How To Trade Fair Value Gaps
When price collects sell-side or buy-side liquidity, we anticipate either a reversal, retracement, or continuation. In this case of fair value gap trading, our main focus is trading reversal using a fair value gap as our entry point.

Common Mistakes When Trading FVGs
Trading Against the Trend: One of the most costly mistakes is trading FVGs that oppose the prevailing market structure. Always align your FVG trades with the dominant trend and order flow direction.
Entering Without Confirmation: Jumping into an FVG zone without waiting for lower-timeframe confirmation leads to premature entries and stopped-out trades. Always wait for rejection patterns or structure shifts.
Ignoring Higher Timeframes: Lower timeframe FVGs generate more noise and false signals. Focus on 4-hour, daily, and weekly FVGs for the most reliable setups.
Overtrading Every Gap: Not every FVG deserves a trade. Be selective. Only trade gaps that align with multiple confluences including trend, structure, and liquidity context.
Poor Risk Management: Failing to set proper stop losses or taking profits too early destroys the edge that FVGs provide. Stick to your plan and let winners run.
Frequently Asked Questions
Does the Fair Value Gap work? Yes, Fair Value Gaps can be extremely effective, but their success largely depends on the trader’s ability to interpret market structure and identify the right conditions. FVGs do not operate in isolation. They require a deep understanding of institutional order flow, liquidity, and context within the overall trend.
Are Fair Value Gaps always filled? Fair value gaps are usually filled, but the timing can be uncertain. While price eventually seeks to balance inefficiencies, the market may take longer than expected to revisit these areas. Patience is key. Unfilled orders do not expire; they remain valid until the market finds the liquidity needed to rebalance those areas.
Is the Fair Value Gap the same as an imbalance? Theoretically, both represent inefficiencies in price, but they are different concepts in practice. FVG is a specific form of imbalance identified within a three-candle pattern, while an imbalance can refer to any price area where trade flow is unbalanced. In most trading contexts, the terms are used interchangeably, but FVG is the more precise technical term.

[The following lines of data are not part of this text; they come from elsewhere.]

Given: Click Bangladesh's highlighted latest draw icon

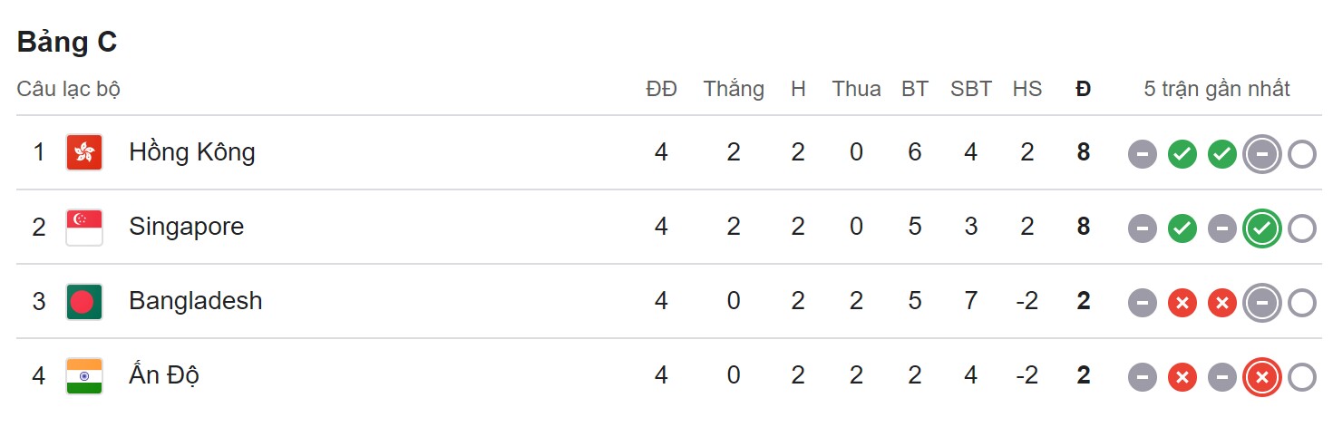Looking at the screenshot, I should point(1261,303).
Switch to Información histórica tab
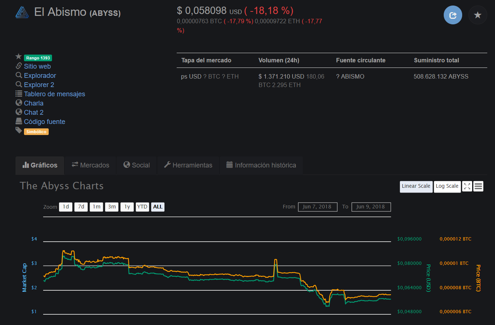 tap(261, 165)
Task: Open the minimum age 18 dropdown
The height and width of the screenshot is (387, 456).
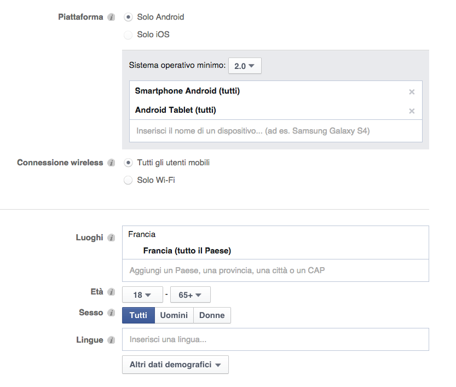Action: click(142, 295)
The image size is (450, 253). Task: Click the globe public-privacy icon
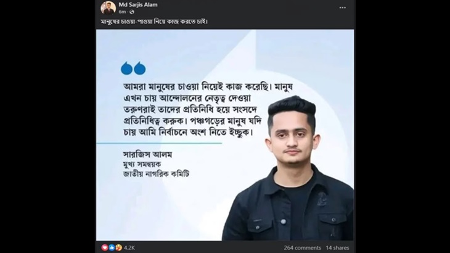tap(132, 12)
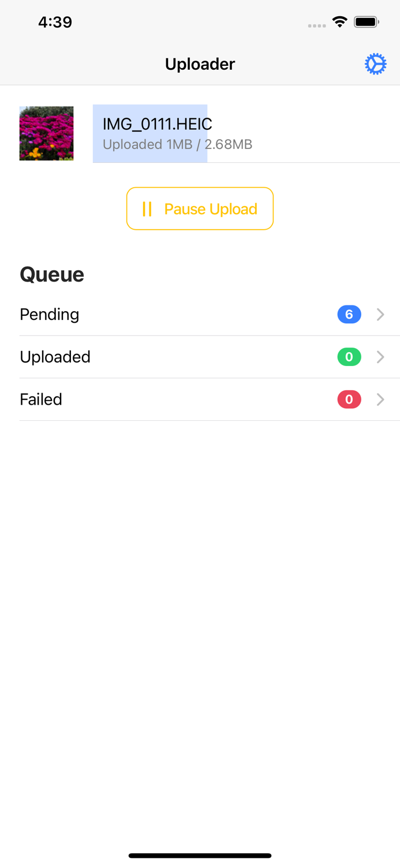The height and width of the screenshot is (866, 400).
Task: Expand the Uploaded row chevron
Action: [380, 357]
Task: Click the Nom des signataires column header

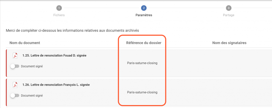Action: pos(230,43)
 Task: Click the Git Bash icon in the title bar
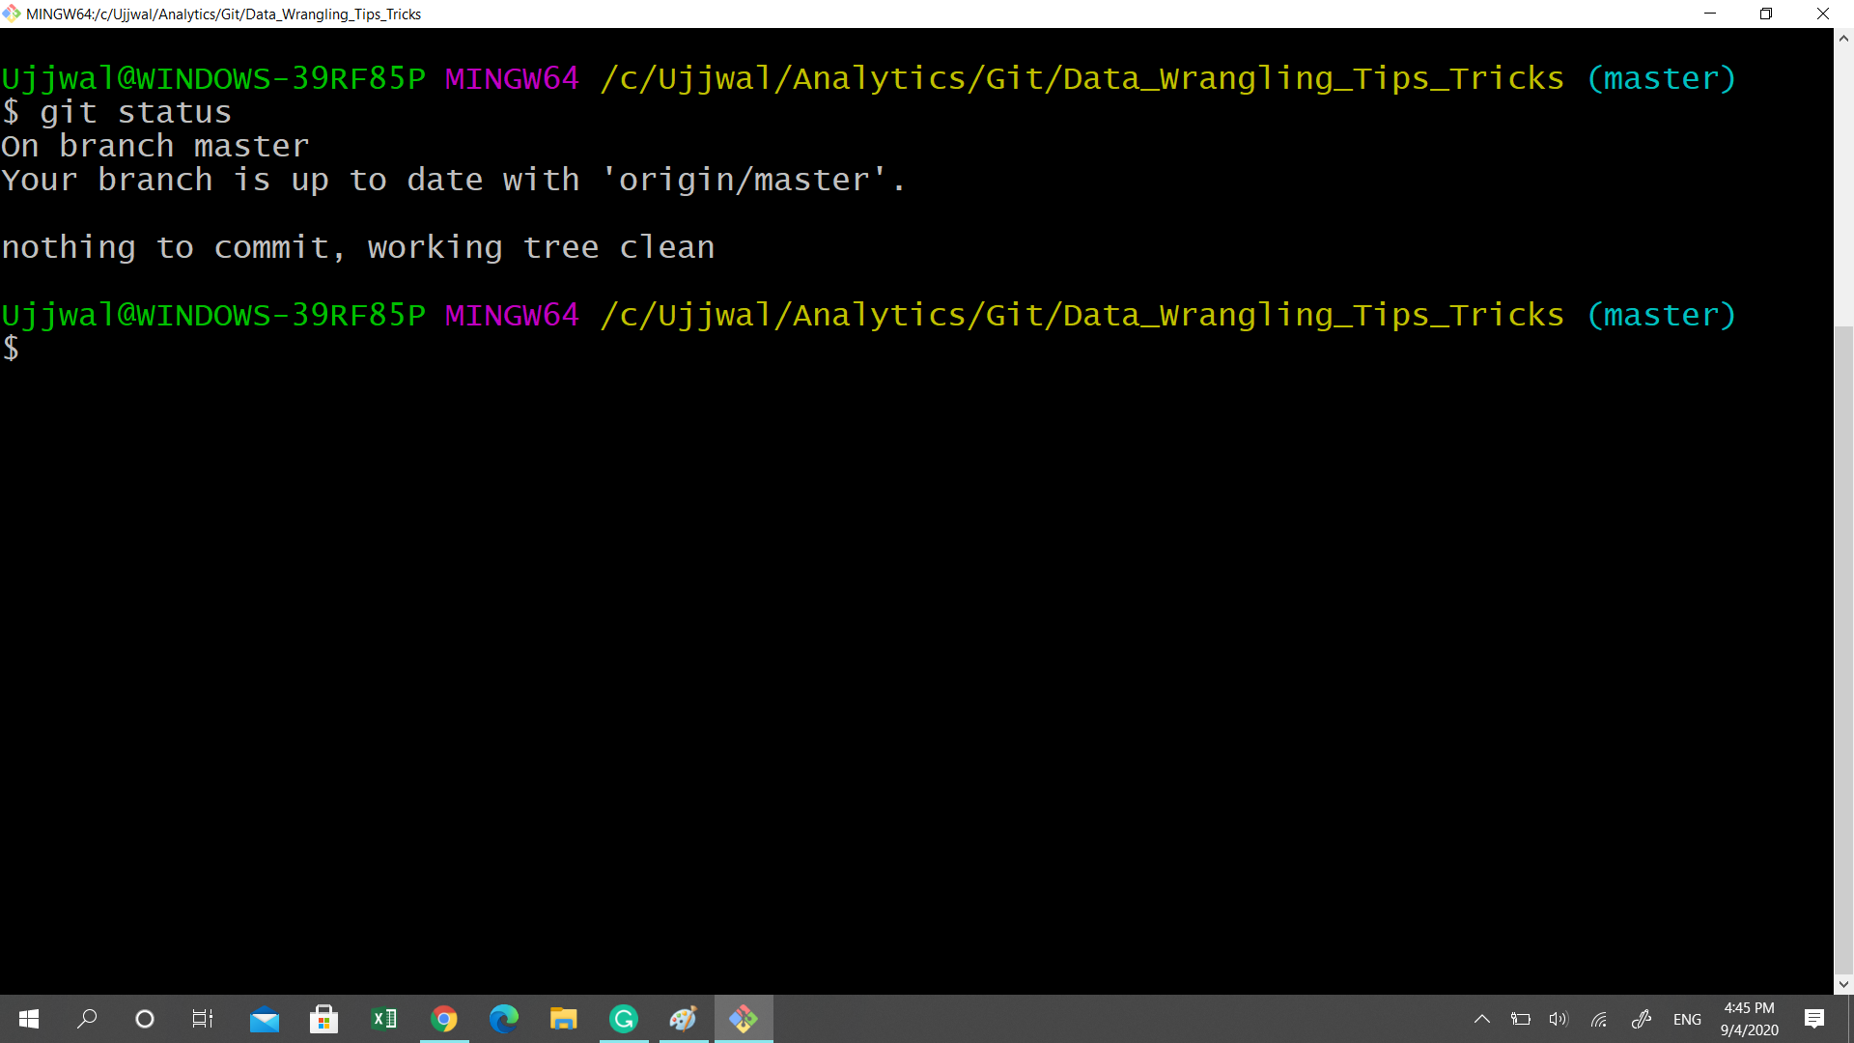pos(12,14)
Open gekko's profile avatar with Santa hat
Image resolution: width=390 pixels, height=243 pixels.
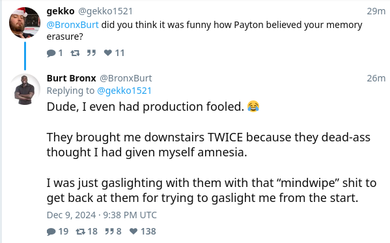[25, 23]
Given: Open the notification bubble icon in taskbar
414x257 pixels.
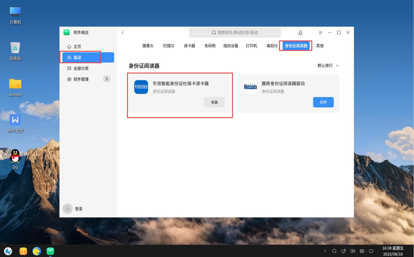Looking at the screenshot, I should click(371, 251).
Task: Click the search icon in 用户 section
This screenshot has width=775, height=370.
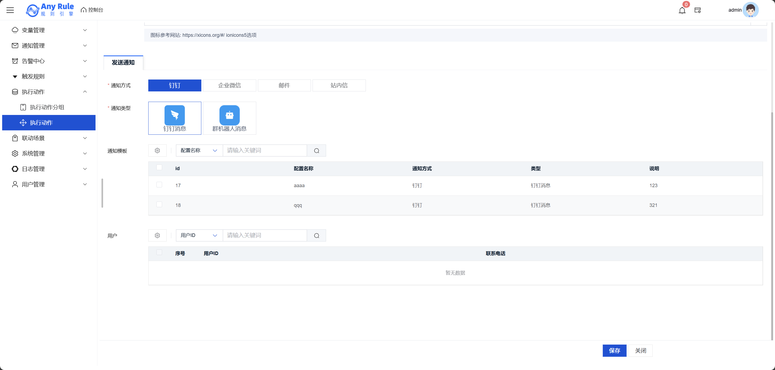Action: [316, 236]
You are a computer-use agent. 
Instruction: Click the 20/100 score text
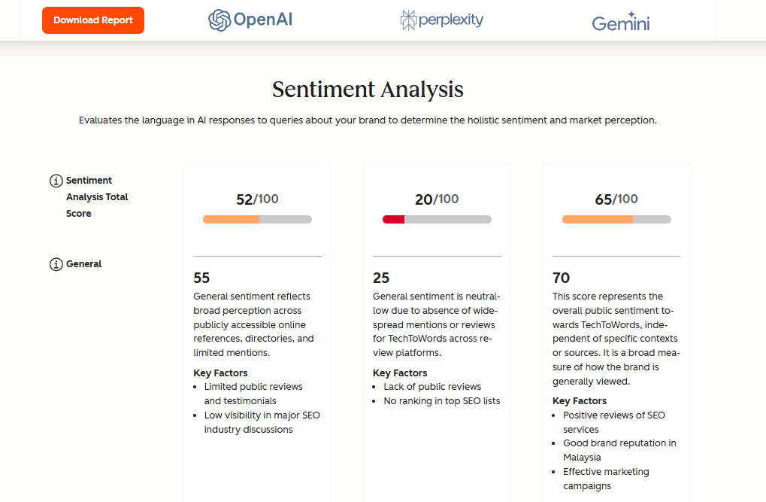point(437,199)
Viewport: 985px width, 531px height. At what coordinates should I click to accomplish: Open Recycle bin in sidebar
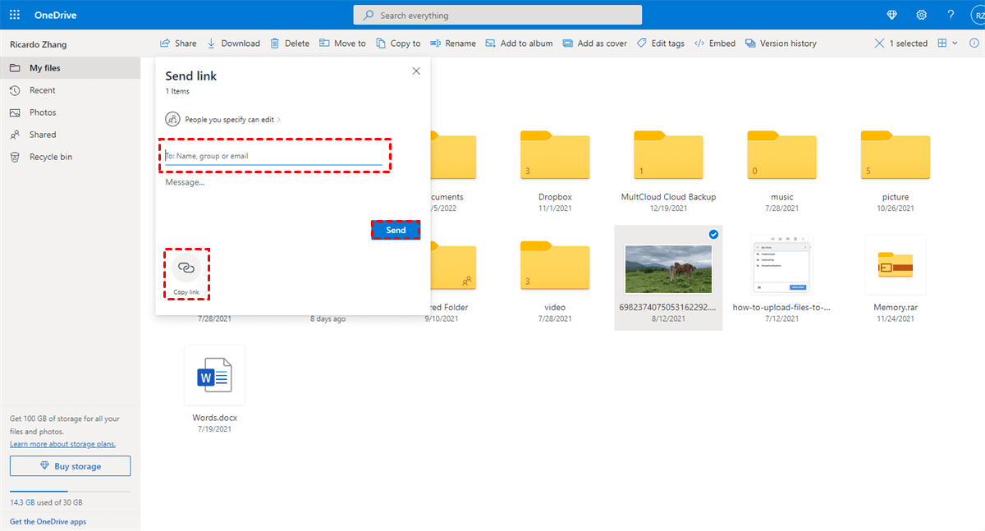tap(50, 157)
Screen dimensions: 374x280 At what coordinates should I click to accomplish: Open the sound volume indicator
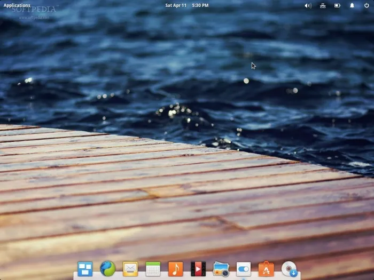[x=308, y=5]
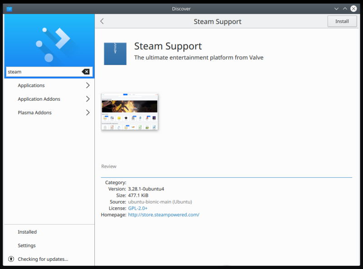Image resolution: width=363 pixels, height=269 pixels.
Task: Enlarge the Steam Support screenshot thumbnail
Action: (x=129, y=112)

What is the difference between FVG and Liquidity Void? A Liquidity Void describes any area on the chart where minimal trading occurred due to rapid price movement. An FVG is a specific type of liquidity void defined by the three-candle pattern. The FVG provides more precise entry levels, while liquidity voids are larger, less defined areas.
Conclusion
Fair Value Gaps are one of the most powerful tools available to price action traders. They reveal the footprints of institutional activity and provide precise zones where the market is likely to react. By understanding how FVGs form, why price returns to them, and how to trade them with proper confirmation, you gain a significant edge over traders who rely solely on lagging indicators.
The complete formula for FVG trading success is threefold. First, identification: find valid gaps formed by three-candle patterns with clear imbalances. Second, context: trade only the FVGs that align with the prevailing trend and market structure. Third, execution: enter on lower-timeframe confirmation, set precise stops, and manage risk aggressively.
Master these principles, backtest extensively, and you will develop an intuitive sense for which FVGs offer the highest probability setups. The market leaves clues everywhere. Fair Value Gaps are among the clearest.